It is simply unacceptable for elected government officials to illegally
sell meetings, influence and power to whomever has the available cash. This was not countenanced during the last
eight years of the universally corrupt Democrat Clinton Administration, and it
cannot be countenanced during a new Republican Bush Administration. If this is what the Republican Party means
when it repeats its mantra of “move on” concerning the on-going and unpunished crimes of the Clinton era, then Judicial
Watch, on behalf of the American people, wants no part of it!
III. THE LAW.
A.
Representative DeLay’s and The NRCC’s Actions Fall Within The Anti-Bribery Law.

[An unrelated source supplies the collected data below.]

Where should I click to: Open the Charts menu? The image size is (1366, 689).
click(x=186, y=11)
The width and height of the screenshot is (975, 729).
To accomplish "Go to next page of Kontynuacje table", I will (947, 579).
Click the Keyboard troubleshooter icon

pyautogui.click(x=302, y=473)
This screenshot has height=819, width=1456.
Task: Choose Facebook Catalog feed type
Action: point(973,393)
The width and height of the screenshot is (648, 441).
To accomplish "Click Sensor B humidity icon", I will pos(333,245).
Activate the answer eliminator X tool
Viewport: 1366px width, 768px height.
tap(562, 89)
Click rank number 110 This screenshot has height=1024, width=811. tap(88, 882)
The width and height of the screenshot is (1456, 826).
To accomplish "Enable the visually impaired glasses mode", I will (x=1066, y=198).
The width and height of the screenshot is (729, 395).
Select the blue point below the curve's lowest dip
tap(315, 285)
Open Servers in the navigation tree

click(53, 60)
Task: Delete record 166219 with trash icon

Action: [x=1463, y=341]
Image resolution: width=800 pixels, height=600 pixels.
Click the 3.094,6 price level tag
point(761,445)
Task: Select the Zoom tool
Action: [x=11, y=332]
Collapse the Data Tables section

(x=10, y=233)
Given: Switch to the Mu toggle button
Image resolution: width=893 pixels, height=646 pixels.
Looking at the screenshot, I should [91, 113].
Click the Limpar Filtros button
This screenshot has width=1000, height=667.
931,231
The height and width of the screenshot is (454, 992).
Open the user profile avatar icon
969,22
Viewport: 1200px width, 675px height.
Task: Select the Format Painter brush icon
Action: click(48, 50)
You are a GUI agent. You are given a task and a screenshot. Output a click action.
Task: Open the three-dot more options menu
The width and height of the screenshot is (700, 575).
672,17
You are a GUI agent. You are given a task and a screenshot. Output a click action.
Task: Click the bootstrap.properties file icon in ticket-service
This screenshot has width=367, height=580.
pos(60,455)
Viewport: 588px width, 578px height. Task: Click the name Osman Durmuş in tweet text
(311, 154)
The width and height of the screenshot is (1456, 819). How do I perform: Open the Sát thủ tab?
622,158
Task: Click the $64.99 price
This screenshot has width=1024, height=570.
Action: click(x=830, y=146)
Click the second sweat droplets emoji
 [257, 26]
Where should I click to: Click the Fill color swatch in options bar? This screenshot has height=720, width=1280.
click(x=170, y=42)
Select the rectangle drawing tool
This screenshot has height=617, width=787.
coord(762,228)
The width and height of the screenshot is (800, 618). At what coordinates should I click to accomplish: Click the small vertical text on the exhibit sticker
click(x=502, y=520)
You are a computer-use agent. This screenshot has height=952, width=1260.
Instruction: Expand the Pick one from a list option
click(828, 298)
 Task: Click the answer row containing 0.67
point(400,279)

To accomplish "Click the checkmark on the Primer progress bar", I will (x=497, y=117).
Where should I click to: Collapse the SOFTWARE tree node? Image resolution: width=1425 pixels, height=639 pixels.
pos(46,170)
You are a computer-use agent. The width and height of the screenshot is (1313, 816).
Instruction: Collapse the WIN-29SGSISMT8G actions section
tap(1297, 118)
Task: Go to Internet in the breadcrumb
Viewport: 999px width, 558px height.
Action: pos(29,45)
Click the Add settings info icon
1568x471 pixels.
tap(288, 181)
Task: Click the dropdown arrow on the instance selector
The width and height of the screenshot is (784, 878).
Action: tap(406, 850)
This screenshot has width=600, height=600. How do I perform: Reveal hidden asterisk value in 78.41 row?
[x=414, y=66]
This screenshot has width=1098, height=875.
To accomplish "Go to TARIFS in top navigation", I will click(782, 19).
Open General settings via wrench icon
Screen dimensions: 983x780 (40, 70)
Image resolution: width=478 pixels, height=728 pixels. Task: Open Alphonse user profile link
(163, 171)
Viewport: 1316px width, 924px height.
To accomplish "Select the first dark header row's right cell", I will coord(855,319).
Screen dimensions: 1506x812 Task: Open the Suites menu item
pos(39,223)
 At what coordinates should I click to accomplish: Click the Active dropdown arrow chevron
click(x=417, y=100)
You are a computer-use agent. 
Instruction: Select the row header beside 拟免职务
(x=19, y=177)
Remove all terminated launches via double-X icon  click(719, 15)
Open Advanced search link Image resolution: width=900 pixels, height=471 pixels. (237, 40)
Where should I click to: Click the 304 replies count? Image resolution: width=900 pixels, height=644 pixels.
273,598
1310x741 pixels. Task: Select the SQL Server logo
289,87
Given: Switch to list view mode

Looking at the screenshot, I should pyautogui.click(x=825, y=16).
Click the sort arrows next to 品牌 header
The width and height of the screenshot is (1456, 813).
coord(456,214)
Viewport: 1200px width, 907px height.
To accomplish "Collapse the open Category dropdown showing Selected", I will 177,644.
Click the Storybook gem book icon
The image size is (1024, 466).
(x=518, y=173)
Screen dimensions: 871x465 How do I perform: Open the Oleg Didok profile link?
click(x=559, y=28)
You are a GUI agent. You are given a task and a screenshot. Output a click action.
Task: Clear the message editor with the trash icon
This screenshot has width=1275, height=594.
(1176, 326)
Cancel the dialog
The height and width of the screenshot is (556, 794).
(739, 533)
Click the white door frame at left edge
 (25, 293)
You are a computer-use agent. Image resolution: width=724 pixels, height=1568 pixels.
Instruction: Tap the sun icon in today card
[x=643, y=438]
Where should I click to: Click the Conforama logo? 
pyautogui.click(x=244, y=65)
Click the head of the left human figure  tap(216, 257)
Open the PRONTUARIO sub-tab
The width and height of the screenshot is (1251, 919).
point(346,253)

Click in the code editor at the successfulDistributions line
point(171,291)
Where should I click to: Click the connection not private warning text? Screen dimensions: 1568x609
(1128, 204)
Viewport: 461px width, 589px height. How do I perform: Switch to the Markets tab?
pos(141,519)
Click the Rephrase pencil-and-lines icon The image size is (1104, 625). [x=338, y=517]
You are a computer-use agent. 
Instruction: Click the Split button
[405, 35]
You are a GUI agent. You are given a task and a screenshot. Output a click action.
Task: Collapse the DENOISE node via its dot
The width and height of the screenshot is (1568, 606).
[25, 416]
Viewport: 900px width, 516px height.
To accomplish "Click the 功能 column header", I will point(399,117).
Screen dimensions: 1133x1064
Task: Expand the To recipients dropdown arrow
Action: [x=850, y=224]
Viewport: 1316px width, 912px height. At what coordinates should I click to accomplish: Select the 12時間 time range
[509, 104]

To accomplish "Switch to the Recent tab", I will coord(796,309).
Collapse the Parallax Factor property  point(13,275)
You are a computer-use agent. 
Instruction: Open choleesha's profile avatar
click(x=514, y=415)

Representative DeLay’s solicitations of
political campaign cash for meetings with Bush Administration officials, as
well as Representative DeLay’s trading on his status as the House Majority
“Whip” to financial contributors, are graphic examples of gross violations of
both the letter and spirit of 18 U.S.C. § 201 (Bribery of Public Officials and
Witnesses), and 18 U.S.C. § 600 (Promise of employment or other benefit for
political activity). Despite the Associated
Press’ reporting and Judicial Watch’s warning, Representative DeLay and the
NRCC unabashedly continue to barter for official government favors and
influence for citizens’ cash.
Specifically, 18 U.S.C. § 201 (Bribery of
Public Officials and Witnesses) provides in pertinent part:
“(a)
For the purpose of this section - (1) the term ''public official''
means
Member of Congress . . .2) being a public official or person
selected
to be a public official, directly or indirectly, corruptly
demands,
seeks, receives, accepts, or agrees to receive or accept
anything
of value personally or for any other person or entity,
in
return for: . . .being induced to do or omit to do any act in
violation
of the official duty of such official or person.
In U.S. v.
Biaggi, et al., 853 F.2d 89 (2nd Cir. 1988), the U.S. Court of
Appeals for the Second Circuit addressed the issue of a congressman’s “official
acts” with regard to 18 U. S. C. § 201.
The term “official act,” as used in 18 U. S. C. § 201(a)(3), prohibiting
any congressman from accepting anything of value for or because of official
acts, was not limited solely to acts related to the legislative process, but
was broad enough to include all acts normally thought to constitute legitimate
use of a congressman’s office. In Biaggi,
the Court ruled that the congressman engaged in “official acts,” within the
meaning of the anti-gratuity provisions of federal bribery statutes, when he
wrote letters on behalf of persons who had paid for his vacations using
congressional stationery, to urge federal and New York City officials to take
actions favorable to the party that paid for the vacations.
The Second Circuit
clearly addressed the issue of “official acts,” ruling:
“Defendants
contend that the acts performed by Biaggi on behalf
of
Coastal were not “official act[s]” within the meaning of § 201
because
they were not legislative acts and because they were directed
principally toward municipal, not federal
agencies. In addition,
defendants
contend there was insufficient evidence to show that the
vacations
were offered or accepted “for or because of” Biaggi’s acts.
We
reject both contentions.
1. Official Acts
[5]
Biaggi’s suggestion that a congressman’s only “official act[s]
within
the meaning of § 201 are acts in the legislative process itself
is
untenable. The language of the section
does not mention legislative
acts,
and courts have read the section and its predecessors sufficiently
broadly
to encompass all of the acts normally thought to constitute a
congressman’s legitimate use of his office.”
Biaggi,
853
F.2d, at 97. See generally, U.S. v. Myers 635 F 2d. 932 (2d Cir.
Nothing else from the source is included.